The park where his mother had once sat, watching him play as a child, had cracked apart—benches tilted at unnatural angles, the ground crumbling away into endless nothingness. Everything was disappearing. His feet pounded against the pavement as he ran, ignoring the pain in his legs, the fire in his lungs.
Just hold on, please—
Then, he saw it. Or rather, he didn't see it. His apartment complex—his home—was gone. Not destroyed. Not reduced to ruins. Simply… gone. The entire block had been erased, as if it had never existed in the first place. In its place was a gaping void, stretching endlessly, swallowing streets, buildings, people—everything.
His breath hitched. His chest tightened.
No... No, no, no—
He staggered forward, knees trembling, reaching out to nothing.
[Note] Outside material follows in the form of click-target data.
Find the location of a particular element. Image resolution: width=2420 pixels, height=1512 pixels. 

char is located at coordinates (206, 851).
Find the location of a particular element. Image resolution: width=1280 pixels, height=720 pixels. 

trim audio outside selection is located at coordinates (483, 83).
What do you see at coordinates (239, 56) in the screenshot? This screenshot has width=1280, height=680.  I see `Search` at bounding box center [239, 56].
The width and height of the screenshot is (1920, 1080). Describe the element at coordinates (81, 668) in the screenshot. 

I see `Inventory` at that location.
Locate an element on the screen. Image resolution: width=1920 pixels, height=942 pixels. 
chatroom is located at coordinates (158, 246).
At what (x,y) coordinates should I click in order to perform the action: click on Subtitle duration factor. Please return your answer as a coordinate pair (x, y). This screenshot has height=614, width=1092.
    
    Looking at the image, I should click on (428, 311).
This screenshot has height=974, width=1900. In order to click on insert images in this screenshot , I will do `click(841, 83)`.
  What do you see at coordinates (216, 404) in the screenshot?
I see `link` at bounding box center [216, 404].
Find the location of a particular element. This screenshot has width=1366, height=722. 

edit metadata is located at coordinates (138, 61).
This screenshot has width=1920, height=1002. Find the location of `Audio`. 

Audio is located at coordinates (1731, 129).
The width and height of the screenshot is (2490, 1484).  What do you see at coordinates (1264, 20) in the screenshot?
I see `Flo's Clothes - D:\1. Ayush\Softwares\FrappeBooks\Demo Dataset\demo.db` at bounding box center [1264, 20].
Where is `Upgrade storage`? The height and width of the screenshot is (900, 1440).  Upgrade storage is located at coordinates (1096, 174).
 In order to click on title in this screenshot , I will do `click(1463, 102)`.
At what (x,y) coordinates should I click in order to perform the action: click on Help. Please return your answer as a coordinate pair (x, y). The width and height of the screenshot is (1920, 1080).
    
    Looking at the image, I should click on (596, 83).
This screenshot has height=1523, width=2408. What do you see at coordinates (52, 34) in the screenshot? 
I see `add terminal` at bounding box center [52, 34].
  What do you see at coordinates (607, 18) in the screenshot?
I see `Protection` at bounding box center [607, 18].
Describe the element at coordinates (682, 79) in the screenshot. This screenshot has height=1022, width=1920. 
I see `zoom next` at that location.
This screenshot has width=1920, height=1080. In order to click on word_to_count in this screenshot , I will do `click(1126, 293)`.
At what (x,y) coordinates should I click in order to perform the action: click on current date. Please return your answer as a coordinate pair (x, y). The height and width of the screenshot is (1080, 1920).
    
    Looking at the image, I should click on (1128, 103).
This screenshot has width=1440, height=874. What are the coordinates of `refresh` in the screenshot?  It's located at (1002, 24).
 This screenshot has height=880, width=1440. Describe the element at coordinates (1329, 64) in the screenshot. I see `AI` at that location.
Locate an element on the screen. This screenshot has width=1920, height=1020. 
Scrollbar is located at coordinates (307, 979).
The wind howled through the emptiness. No walls. No furniture. No scent of his mother's cheap coffee. Just nothing.
His mother had been inside. She was supposed to be here, waiting for him. Maybe scolding him for running so fast. Maybe asking if he had eaten. She was supposed to be here.
But she wasn't. The reality crashed down on him with suffocating weight. The silence of the void was deafening.
And then, the ground beneath him cracked.
For a single, horrifying moment, he felt weightless.
Then, he too fell.
---
There was no telling how long he had been here. Seconds? Hours? Years? Time had lost its meaning.
Nyxen floated in the Abyss, consumed by nothingness. There was no ground, no sky, no horizon. Only an endless, inescapable void stretching in all directions. It was suffocating. He tried to move, but his body did not respond. He tried to breathe, to scream, but no sound escaped.
There was nothing. A place where even existence itself felt uncertain. His thoughts spiraled, looping endlessly in a vicious cycle.
Mom… His voice—if it could even be called that—was hollow, barely more than a thought escaping into the nothingness.
Where are you?
No answer. No echo. The void did not care.
A tremor ran through his chest. Despair coiled around his soul, tightening like chains he could not break. He had lost everything. He had nothing left. Something inside him cracked. His mind scattered, unable to grasp reason, unable to hold onto hope.
And in the eternal silence of the Abyss—
Nyxen shattered from within. He lost all cause to live, his mind scattered not being able to be rational. He lost himself, he lost his will.